Ланька улыбнулся, шмыгнул носом, пожал плечами. Отец шагнул, подхватил Ланьку под мышки, поднял. Крепко, оцарапав отросшей к вечеру щетиной, поцеловал в обе щеки. Ланька настолько опешил, что не мог произнести ни звука. А потом он почувствовал легкий толчок в плечо. Повернулся.
– Ну вот. Я же говорил. Есть у нас в семье кудесник. – Голос у Русты был сиплый, глаза красные. Он улыбался одними губами – в глазах плескалась боль.
– Руста… я не хотел, честно, так получилось. – Ланьке было тяжело говорить. Как будто украл у брата. – Я не нарочно…
– Значит, так, – неожиданно громко, звучным голосом сказал Джибута. Он уже доставал с полок какую-то снедь, раскладывал на столе. – В такую темень я вас со двора не пущу. После ужина будем стелиться. Он мельком взглянул на Русту. – Старший с отцом – здесь в горнице, на скамьях. А Лан с барышней (Санька хмыкнула) у меня расположатся.
– А ты, Джибута, как же? – спросил отец. – Вот так гости, хозяина из опочивальни выжили, сами улеглись.
Санька засмеялась. За ней тихонько засмеялся и Лан. Чуть погодя к ним присоединился Руста. Даже кудесник хмыкнул в длинную бороду.
– За меня, Михей, не бойся. Я наверху, в светелке. Не впервой. – Кудесник вновь посуровел. – Завтра поедете все. Но Лана ты через неделю вернешь. Отпускаю его проститься. Мой он теперь.
Ланька поперхнулся, закашлялся. Глянул с ужасом на кудесника, на отца, снова на кудесника.
– Дар беречь и развивать нужно, – пояснил Джибута, глядя на детей. – Сейчас он как яблонька-дичок. Не привьешь вовремя – какими яблочки будут?
– Кифлыми! – сообщила Санька, деловито запихивая в рот кусок хрусткого пирога с капустой.
– Слышал я об этом. – Отец отложил в сторону хлеб, вытер усы. – И сколько ж Лану в учениках ходить?
– Некоторые всю жизнь ходят, да все без толку. – Хитро прищурился Джибута. – Дважды в год буду отпускать его погостить. На новогодие и на покос. Зимой неделю, летом – три.
– Хорошо. – Отец налил из жбана пенистого квасу себе и Русте. Лан и Санька предпочитали молоко. Кудесник тянул какой-то темный горячий напиток.
– И сколько за учебу причитается, Джибута? – В голосе отца сквозило беспокойство. Небогат Михей.
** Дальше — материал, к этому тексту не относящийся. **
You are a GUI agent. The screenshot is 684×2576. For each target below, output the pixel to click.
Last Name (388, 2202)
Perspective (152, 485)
– Ты уже заплатил. Или не понял? – Кудесник вытянул руку, потрепал Лана по кудрявому затылку. Ланька вздрогнул, поежился. Отец нахмурился. – Парень твой не только учиться будет. И по хозяйству поможет, и вообще. Руки везде пригодятся.
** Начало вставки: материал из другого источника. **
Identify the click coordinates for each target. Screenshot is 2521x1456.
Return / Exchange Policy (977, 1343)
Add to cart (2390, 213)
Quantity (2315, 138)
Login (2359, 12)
– Вот оно что. – Отец выдохнул, отхлебнул квасу. – Это хорошо. Они у меня с измальства приучены, работы не чураются. Руста сам пашет, даром, что четырнадцать годов всего. – В голосе отца сквозила гордость.
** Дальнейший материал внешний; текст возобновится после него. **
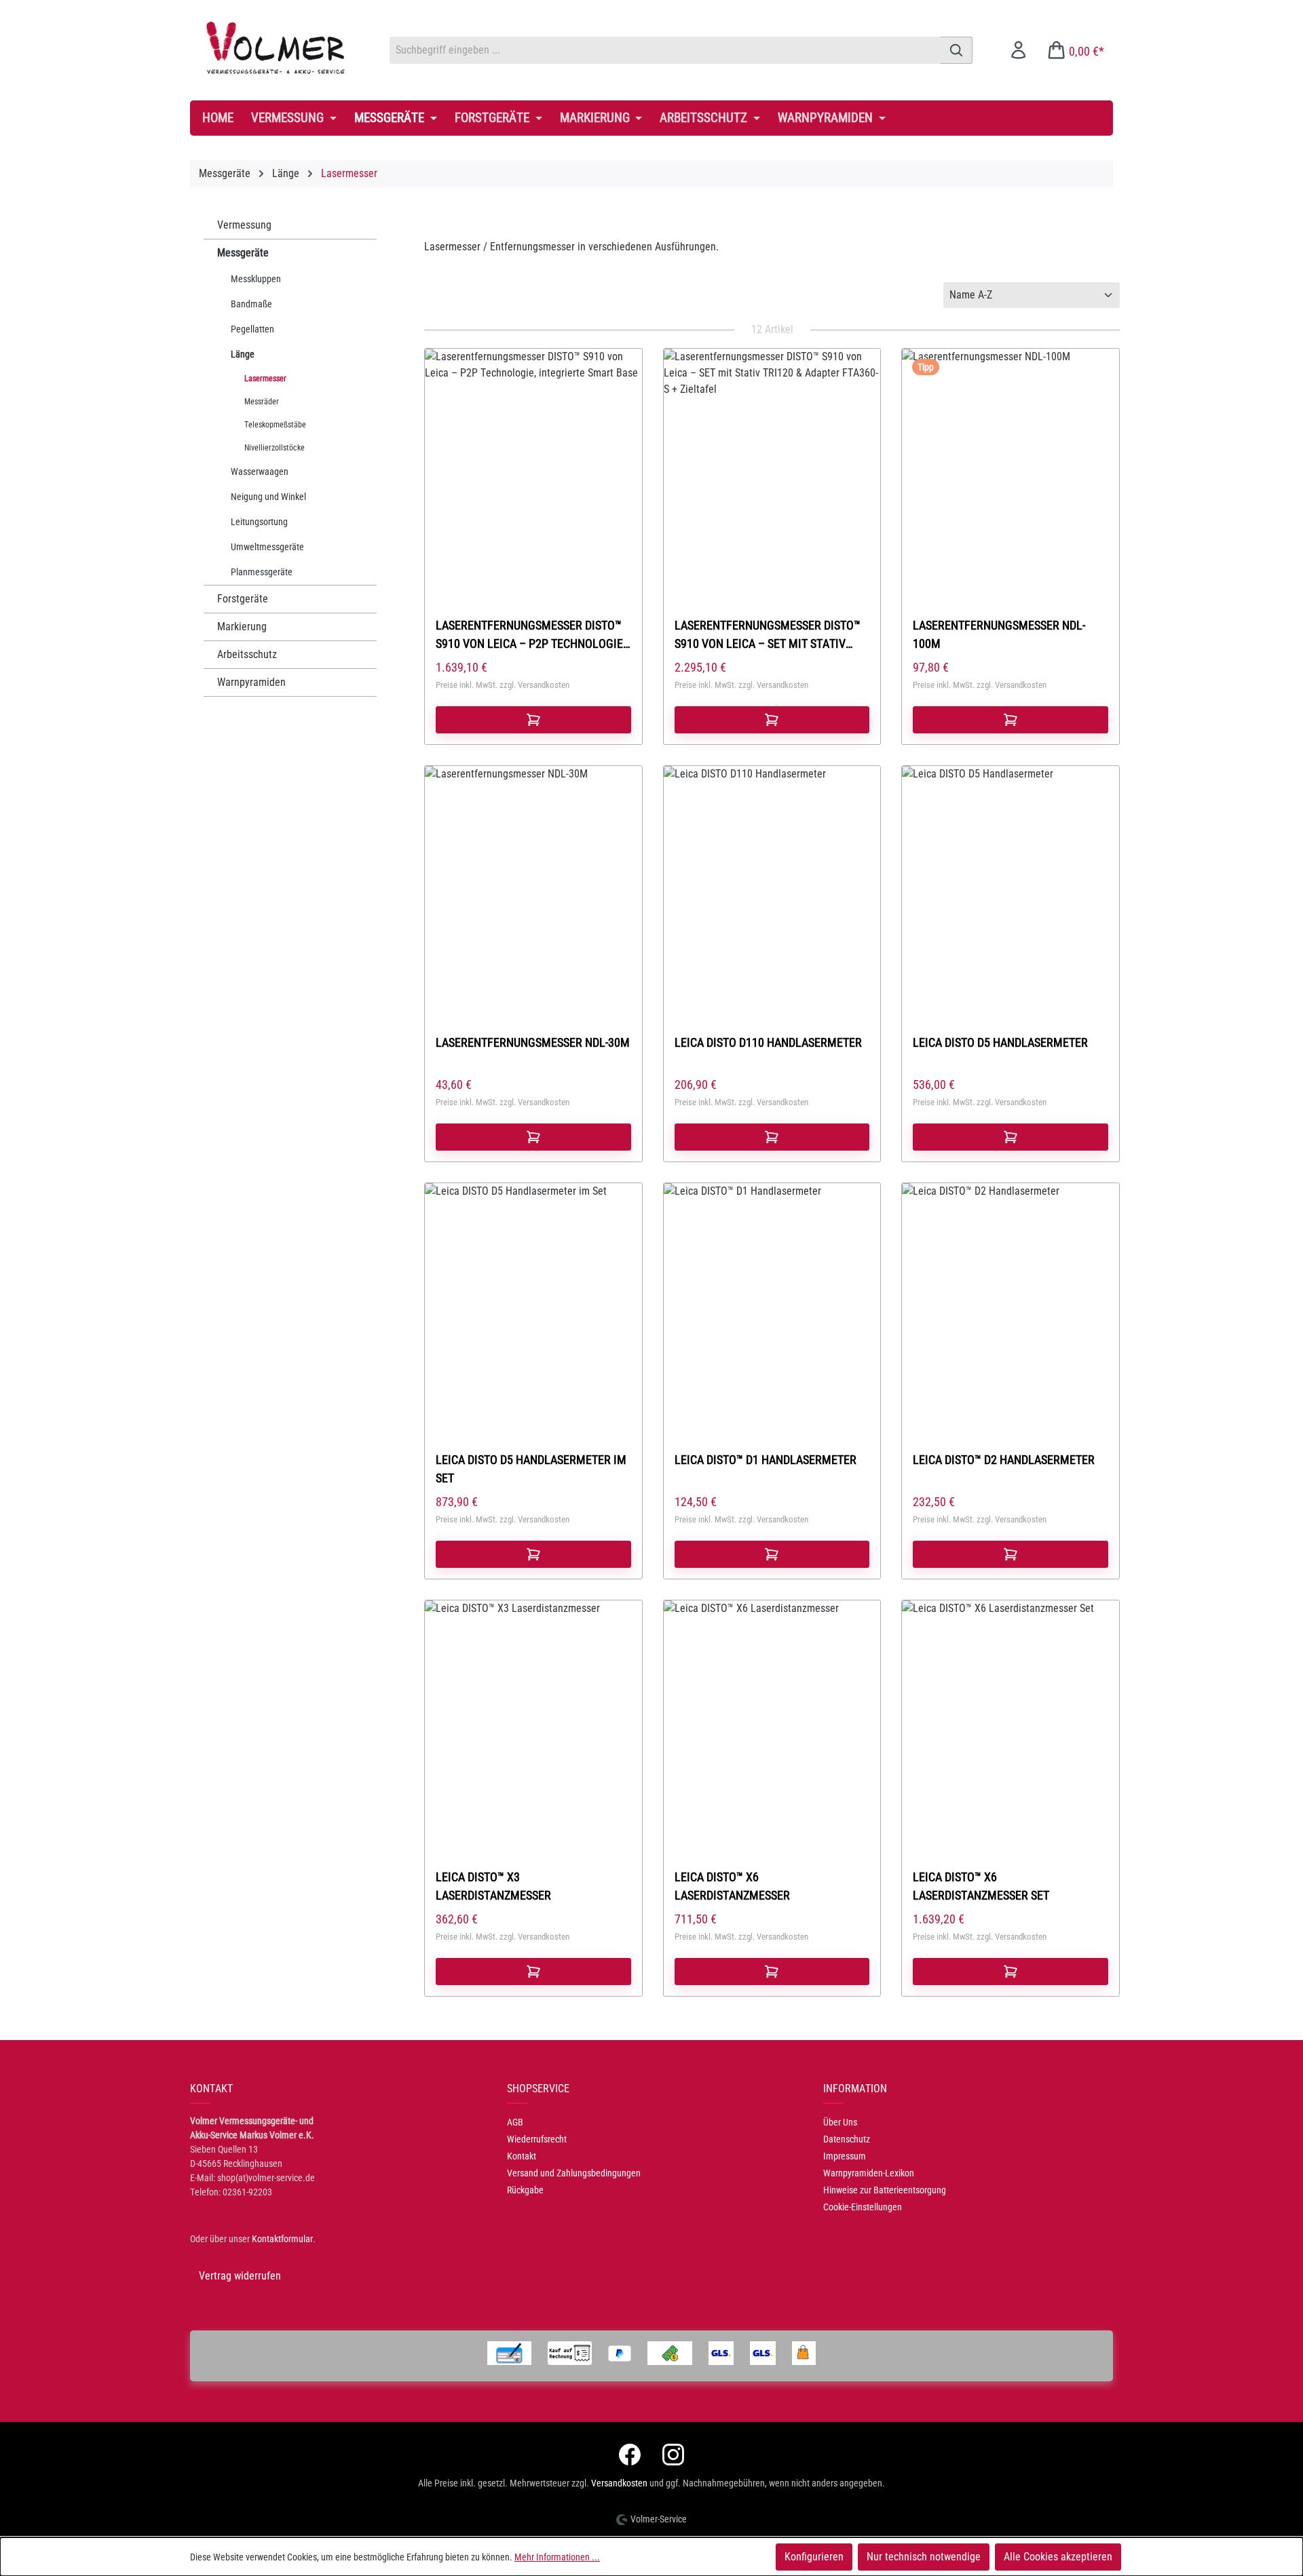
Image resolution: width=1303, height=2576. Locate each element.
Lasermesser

После ужина пошли спать. Ланька так осоловел от сытной еды, что даже не успел рассмотреть кудесникову опочивальню. Постель была жесткой, но он ничего не чувствовал. Рядом сопела Санька, в ногах уютно пристроился Пусёк. Ланька повернулся на живот, подложил под голову кулак и уснул. День был длинный, тревожный, и кто знает, какие еще дни ждут впереди.
Михей и Джибута сидели на крыльце, смотрели на звезды. Под навесом сонно всхрапывала Фенька. Лохматый пес вытащился из-под крыльца и тихо уселся рядом, распустил по земле колечко хвоста. Джибута раскуривал изогнутую трубку. Тусклый багровый свет выхватывал из полумрака задумчивое морщинистое лицо, тонул в глазах. Терпкий, странный аромат поплыл по двору, защекотал Михею ноздри.
– Можно тебя спросить, Джибута?
– Спрашивай.
– Прежде я все думал: эх, не лишили бы меня Дара, хорошо бы было… А сейчас смотрю на Лана и думаю: хорошо ли? Как это – жить с Даром?
– Это все?
– Ответь хоть на это, если можешь.
– Почему ты назвал его Ланом?
– То есть как? Что значит почему? Хорошее имя, моего деда так звали.
– Нет. За ужином и сейчас ты назвал его Лан, а не Малой. Почему?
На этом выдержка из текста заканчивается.